ナポリ仕立てを語るうえで欠かせないのが、マニカ・カミーチャと呼ばれる独特の袖付け技法です。
マニカ・カミーチャはずばり「シャツ袖」という意味です。すなわちシャツのように、肩側の生地が袖側の生地に覆いかぶさるような袖付けの仕方をマニカ・カミーチャと言います。
誤解されがちですが、袖にギャザーを寄せるのがマニカ・カミーチャではありません。一般的なスーツは割袖といって、肩と袖が平らにつながっていますが、この写真の袖付けでは袖が下に入り込んでいます。
これが、シャツの袖付けと似た手法なのです。
改めてシャツの袖付けを見てみると、その手法が似ていることがわかります。
ですから例えばギャザーが寄っていても、このような袖付け手法でなければ、それはマニカ・カミーチャではないのです。
ちなみにナポリではこういった袖付けの仕様をマニカ・カミーチャというよりもManica a Mappina マニカ・マッピーナと呼ぶことが多いです。
Mappina マッピーナはナポリ方言で、家具の埃を払うモップのようなものを意味し、マッピーナ袖はそれを連想させるギャザーの寄った袖付けを示すようです。

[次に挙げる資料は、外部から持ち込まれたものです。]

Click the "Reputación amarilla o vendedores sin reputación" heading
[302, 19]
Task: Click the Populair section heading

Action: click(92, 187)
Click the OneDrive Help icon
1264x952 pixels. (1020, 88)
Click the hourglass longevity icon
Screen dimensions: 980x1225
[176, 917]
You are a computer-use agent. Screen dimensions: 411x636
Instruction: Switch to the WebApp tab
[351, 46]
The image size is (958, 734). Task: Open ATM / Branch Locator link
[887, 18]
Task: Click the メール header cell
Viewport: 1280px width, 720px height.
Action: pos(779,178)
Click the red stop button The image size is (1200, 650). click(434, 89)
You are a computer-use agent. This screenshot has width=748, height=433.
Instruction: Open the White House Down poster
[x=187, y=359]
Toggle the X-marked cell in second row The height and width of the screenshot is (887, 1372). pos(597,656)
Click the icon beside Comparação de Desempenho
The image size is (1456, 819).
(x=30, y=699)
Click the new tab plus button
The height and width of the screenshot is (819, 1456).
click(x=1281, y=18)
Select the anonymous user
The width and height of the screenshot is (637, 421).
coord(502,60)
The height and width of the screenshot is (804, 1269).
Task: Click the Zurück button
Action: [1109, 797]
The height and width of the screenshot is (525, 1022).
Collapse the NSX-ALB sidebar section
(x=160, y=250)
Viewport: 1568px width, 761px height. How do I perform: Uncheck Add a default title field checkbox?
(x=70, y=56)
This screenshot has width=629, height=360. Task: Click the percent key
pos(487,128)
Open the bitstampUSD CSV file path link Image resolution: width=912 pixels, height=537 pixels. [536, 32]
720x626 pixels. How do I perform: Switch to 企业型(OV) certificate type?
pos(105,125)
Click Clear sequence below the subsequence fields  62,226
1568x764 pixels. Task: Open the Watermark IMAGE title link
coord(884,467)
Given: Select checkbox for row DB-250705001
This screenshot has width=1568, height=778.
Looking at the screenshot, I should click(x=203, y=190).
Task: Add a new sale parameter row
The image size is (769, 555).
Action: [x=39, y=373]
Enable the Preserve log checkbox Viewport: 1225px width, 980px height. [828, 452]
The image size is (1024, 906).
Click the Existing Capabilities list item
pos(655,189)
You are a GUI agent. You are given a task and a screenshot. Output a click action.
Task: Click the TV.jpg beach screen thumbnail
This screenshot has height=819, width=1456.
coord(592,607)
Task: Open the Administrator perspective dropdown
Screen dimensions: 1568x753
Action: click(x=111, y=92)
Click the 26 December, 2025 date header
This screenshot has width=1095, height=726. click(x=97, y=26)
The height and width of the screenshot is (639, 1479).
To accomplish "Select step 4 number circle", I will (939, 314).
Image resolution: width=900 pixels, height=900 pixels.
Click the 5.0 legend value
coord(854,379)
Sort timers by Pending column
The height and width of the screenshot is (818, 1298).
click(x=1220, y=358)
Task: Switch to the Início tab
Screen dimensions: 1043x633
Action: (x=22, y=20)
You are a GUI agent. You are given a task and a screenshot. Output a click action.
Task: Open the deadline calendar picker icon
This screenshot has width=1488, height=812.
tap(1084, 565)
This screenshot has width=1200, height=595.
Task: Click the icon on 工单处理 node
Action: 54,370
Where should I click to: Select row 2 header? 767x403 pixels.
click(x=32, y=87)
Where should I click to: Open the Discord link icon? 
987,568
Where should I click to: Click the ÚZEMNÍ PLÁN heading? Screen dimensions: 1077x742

そのためギャザーの寄った袖という意味では、マニカ・マッピーナの言葉を使用した方が正しいでしょう。
ナポリのサルトリアでオーダーするときは?
しかしそれを含めても、結局これらはギャザーを寄せてシャツ袖と同じ手法でジャケットの袖付けをすることであり、ナポリだからと言って必ずしもギャザーがたくさん寄ったものが出来上がってくるとは限りません。
ナポリではギャザーをあまり寄せないサルトも多く、その具合はサルトリアによります。
あまり注文をつけてしまうと、逆にサルトリアの個性やキャラクターが生かされないため、袖付けについてはできる限り職人に任せるのが良いでしょう。
また評判や知名度にこだわらず、好みの雰囲気の袖付けをしているサルトリアを選ぶのもおすすめです。